++++ Record set ++++
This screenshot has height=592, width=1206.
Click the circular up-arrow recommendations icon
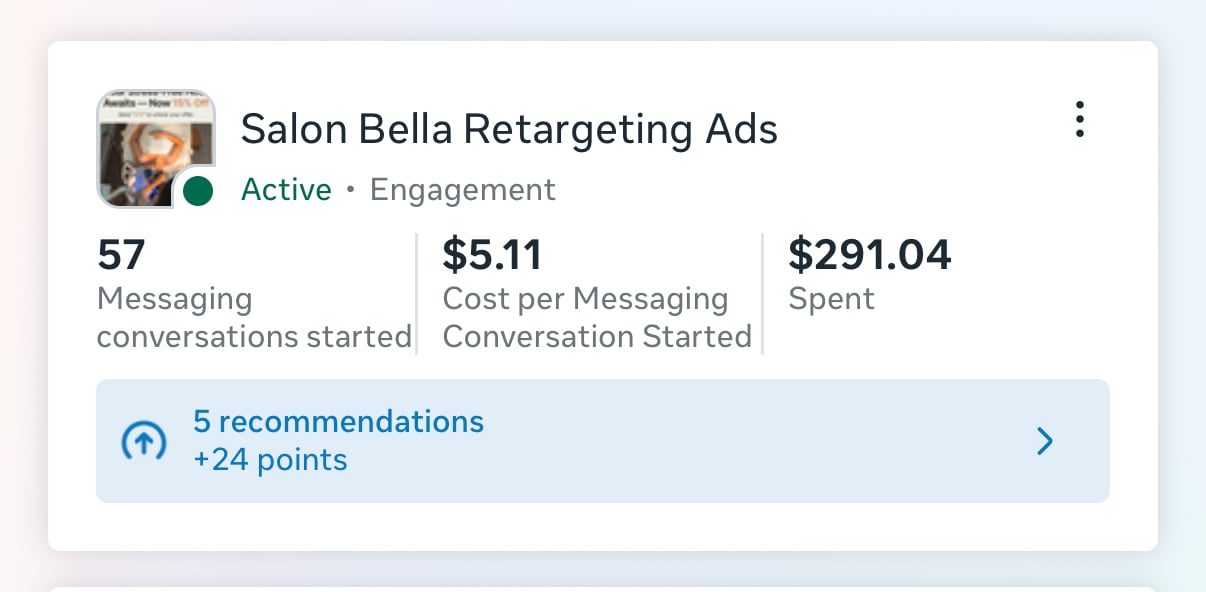coord(143,441)
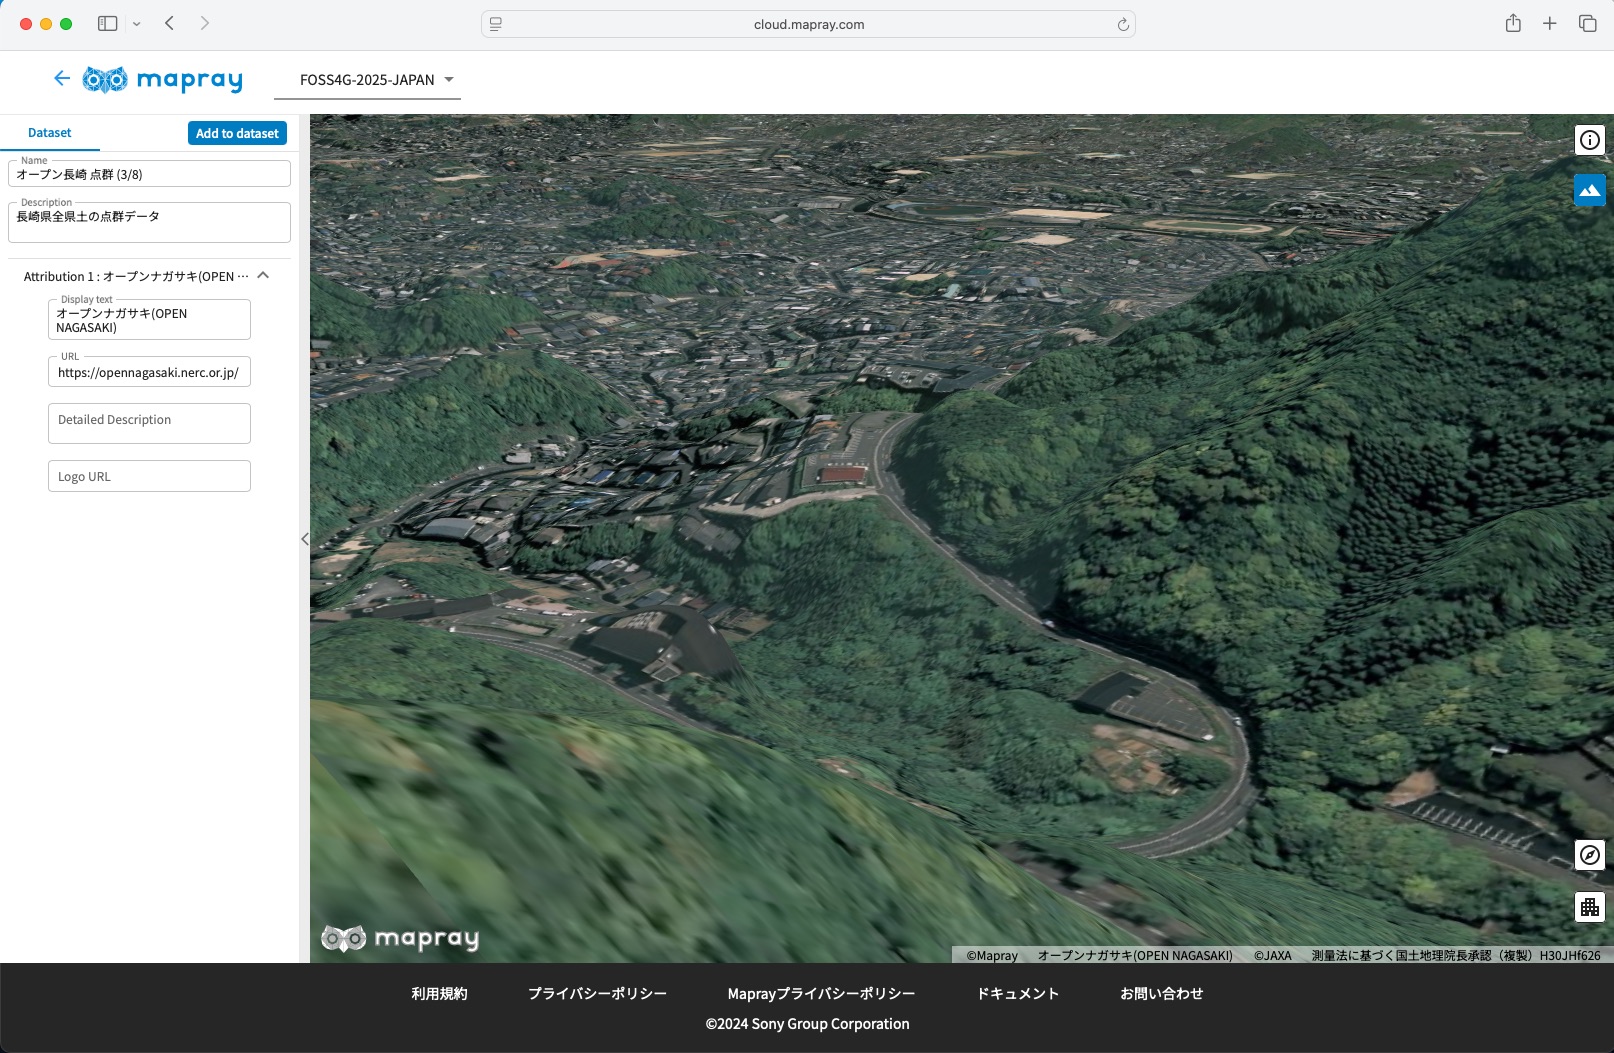Open the Safari share icon

click(x=1513, y=24)
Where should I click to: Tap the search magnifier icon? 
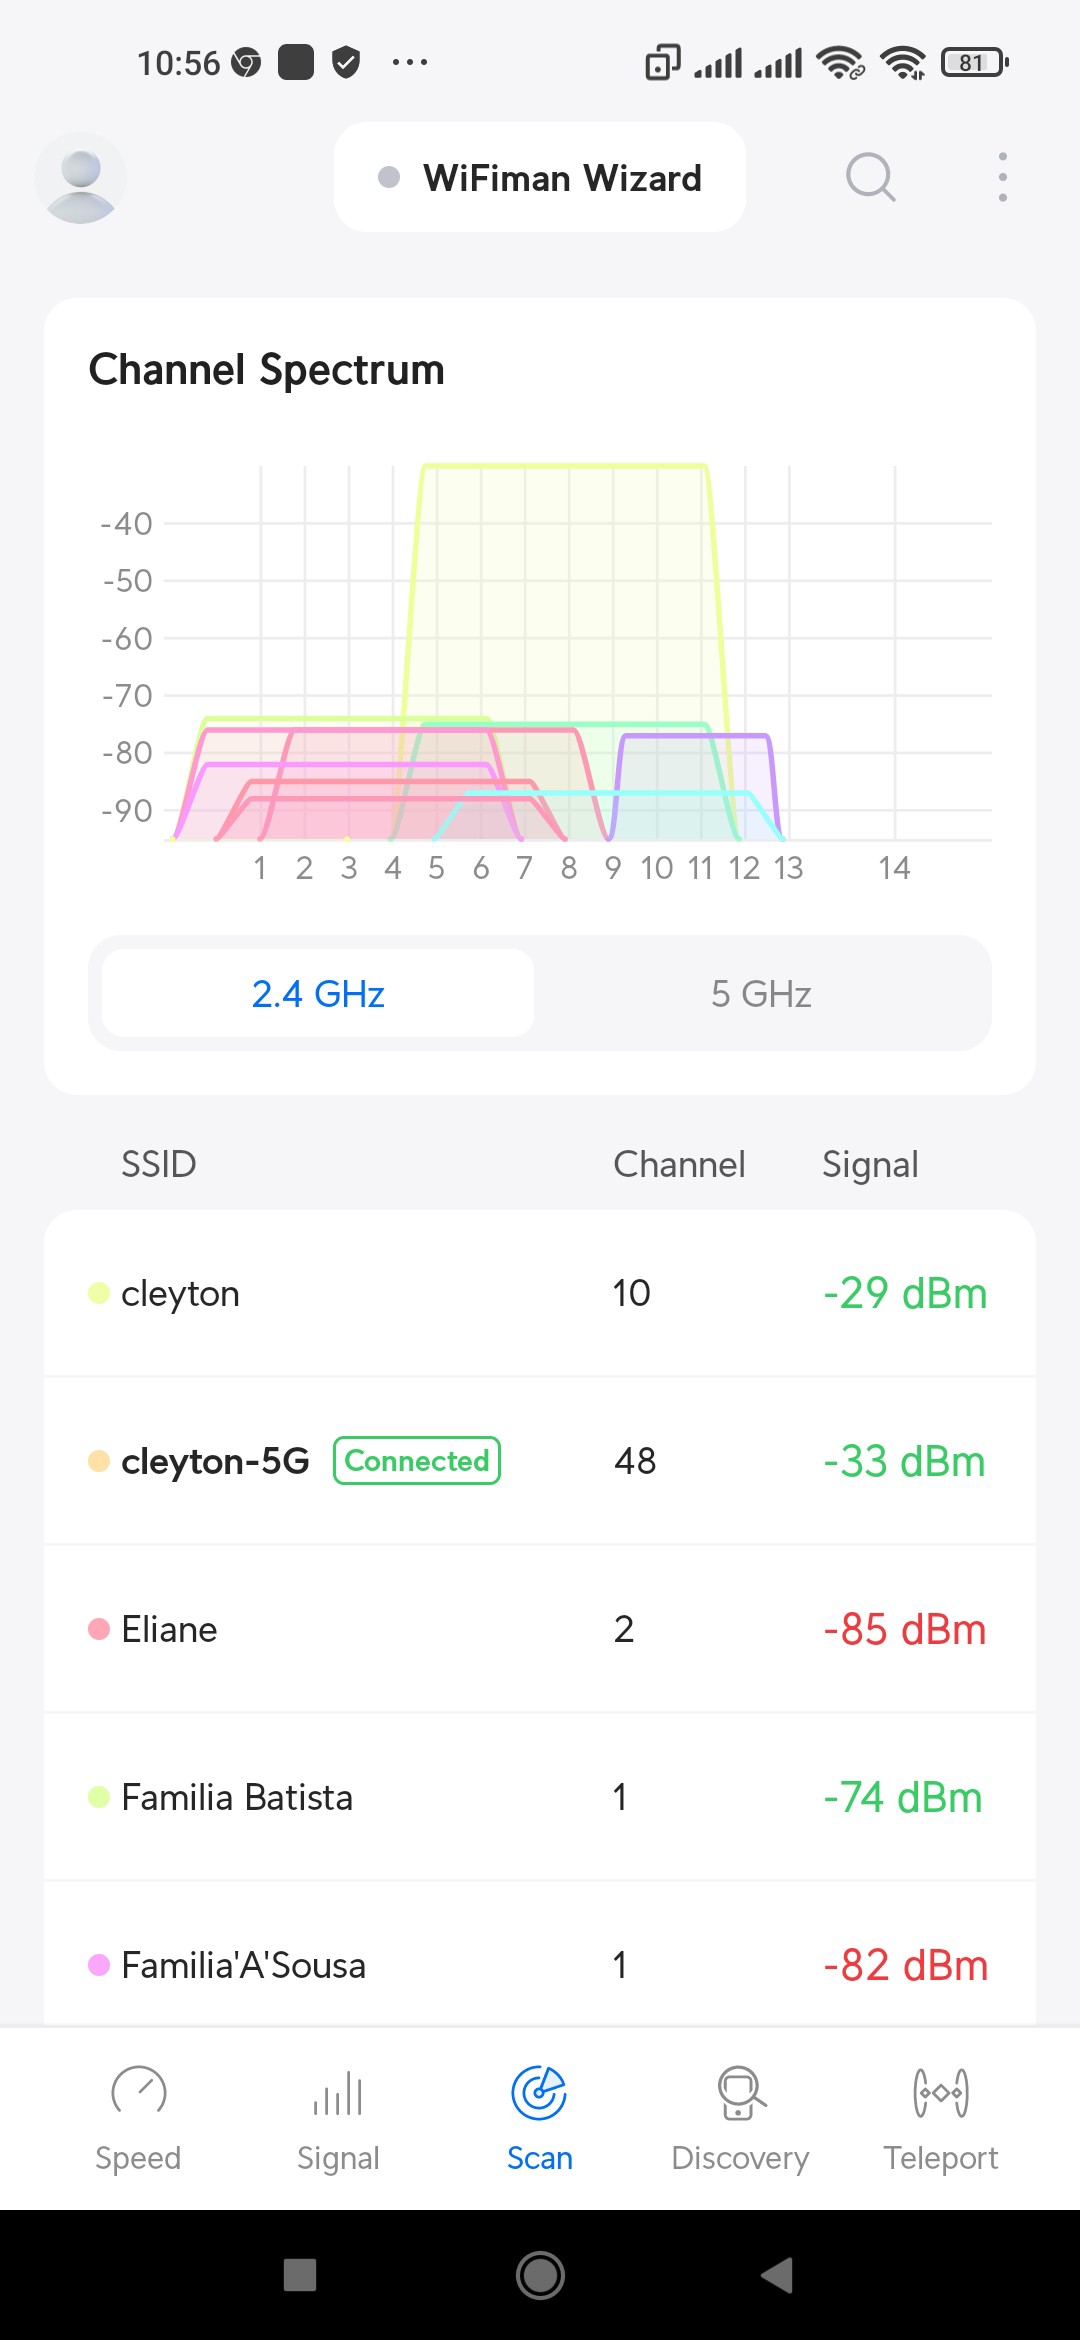pyautogui.click(x=870, y=178)
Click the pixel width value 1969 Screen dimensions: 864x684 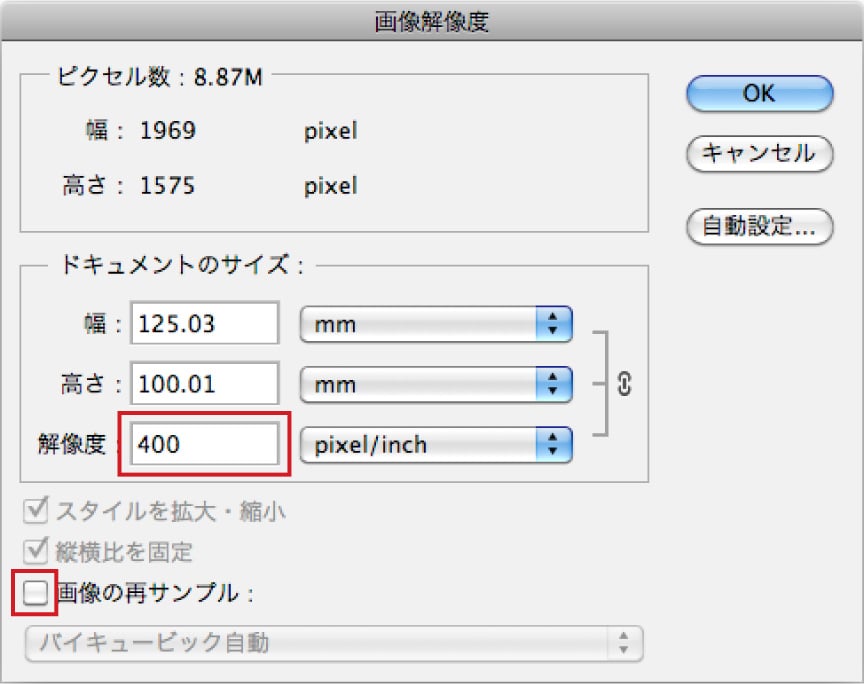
++++
• [Assignment]: Exact copies of the entries above are needed, with every picture removed.

• [Written response]:
This screenshot has height=592, width=1206.
Click the circular up-arrow recommendations icon
coord(143,441)
Open the Safari share icon

click(x=1513, y=24)
Where should I click to: Tap the search magnifier icon? 
pyautogui.click(x=870, y=178)
Click the pixel width value 1969 Screen dimensions: 864x684 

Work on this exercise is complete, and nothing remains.